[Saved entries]
--------------------------------
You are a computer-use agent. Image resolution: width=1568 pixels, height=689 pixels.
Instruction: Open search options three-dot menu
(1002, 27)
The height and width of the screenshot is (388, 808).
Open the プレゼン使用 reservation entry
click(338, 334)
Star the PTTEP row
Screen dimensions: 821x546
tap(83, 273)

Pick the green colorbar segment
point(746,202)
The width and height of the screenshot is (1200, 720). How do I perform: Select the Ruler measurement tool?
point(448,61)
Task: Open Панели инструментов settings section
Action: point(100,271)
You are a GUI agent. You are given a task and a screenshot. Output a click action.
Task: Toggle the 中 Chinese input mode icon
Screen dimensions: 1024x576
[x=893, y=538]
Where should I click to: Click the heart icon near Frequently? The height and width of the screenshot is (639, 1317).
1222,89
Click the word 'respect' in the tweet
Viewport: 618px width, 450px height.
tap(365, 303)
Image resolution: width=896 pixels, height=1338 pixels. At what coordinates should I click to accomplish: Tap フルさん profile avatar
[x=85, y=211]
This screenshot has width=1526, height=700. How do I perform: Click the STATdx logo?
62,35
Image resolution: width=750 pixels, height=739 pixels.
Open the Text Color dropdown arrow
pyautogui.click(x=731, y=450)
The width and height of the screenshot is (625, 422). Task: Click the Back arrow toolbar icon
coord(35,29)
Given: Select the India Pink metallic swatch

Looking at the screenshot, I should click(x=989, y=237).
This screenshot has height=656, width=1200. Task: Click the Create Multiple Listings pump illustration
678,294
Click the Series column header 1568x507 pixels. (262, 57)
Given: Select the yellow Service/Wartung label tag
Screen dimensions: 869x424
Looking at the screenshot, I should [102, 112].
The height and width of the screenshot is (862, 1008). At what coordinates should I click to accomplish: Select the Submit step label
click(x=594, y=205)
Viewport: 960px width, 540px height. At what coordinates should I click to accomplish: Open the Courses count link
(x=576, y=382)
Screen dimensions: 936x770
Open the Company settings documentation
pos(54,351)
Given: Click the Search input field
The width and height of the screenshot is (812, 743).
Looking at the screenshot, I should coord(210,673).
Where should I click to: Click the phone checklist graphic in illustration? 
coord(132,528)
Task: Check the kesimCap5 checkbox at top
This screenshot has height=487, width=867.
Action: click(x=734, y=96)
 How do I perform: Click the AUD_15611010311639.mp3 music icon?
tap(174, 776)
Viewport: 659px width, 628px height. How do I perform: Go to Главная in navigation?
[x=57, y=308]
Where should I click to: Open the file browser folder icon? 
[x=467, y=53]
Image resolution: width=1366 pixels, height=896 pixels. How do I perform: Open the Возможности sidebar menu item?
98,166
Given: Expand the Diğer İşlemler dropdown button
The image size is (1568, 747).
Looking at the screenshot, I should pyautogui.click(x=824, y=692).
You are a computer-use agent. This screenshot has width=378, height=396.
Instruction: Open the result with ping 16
--------------------------------
Work instructions:
Give back the lines above exactly, from the one with "Where should I click to: Click the phone" through the last line.

Task output:
Where should I click to: Click the phone checklist graphic in illustration? 
coord(132,528)
Task: Check the kesimCap5 checkbox at top
This screenshot has height=487, width=867.
Action: click(x=734, y=96)
 How do I perform: Click the AUD_15611010311639.mp3 music icon?
tap(174, 776)
Viewport: 659px width, 628px height. How do I perform: Go to Главная in navigation?
[x=57, y=308]
Where should I click to: Open the file browser folder icon? 
[x=467, y=53]
Image resolution: width=1366 pixels, height=896 pixels. How do I perform: Open the Возможности sidebar menu item?
98,166
Given: Expand the Diğer İşlemler dropdown button
The image size is (1568, 747).
Looking at the screenshot, I should pyautogui.click(x=824, y=692).
You are a computer-use agent. This screenshot has width=378, height=396.
Instruction: Open the result with ping 16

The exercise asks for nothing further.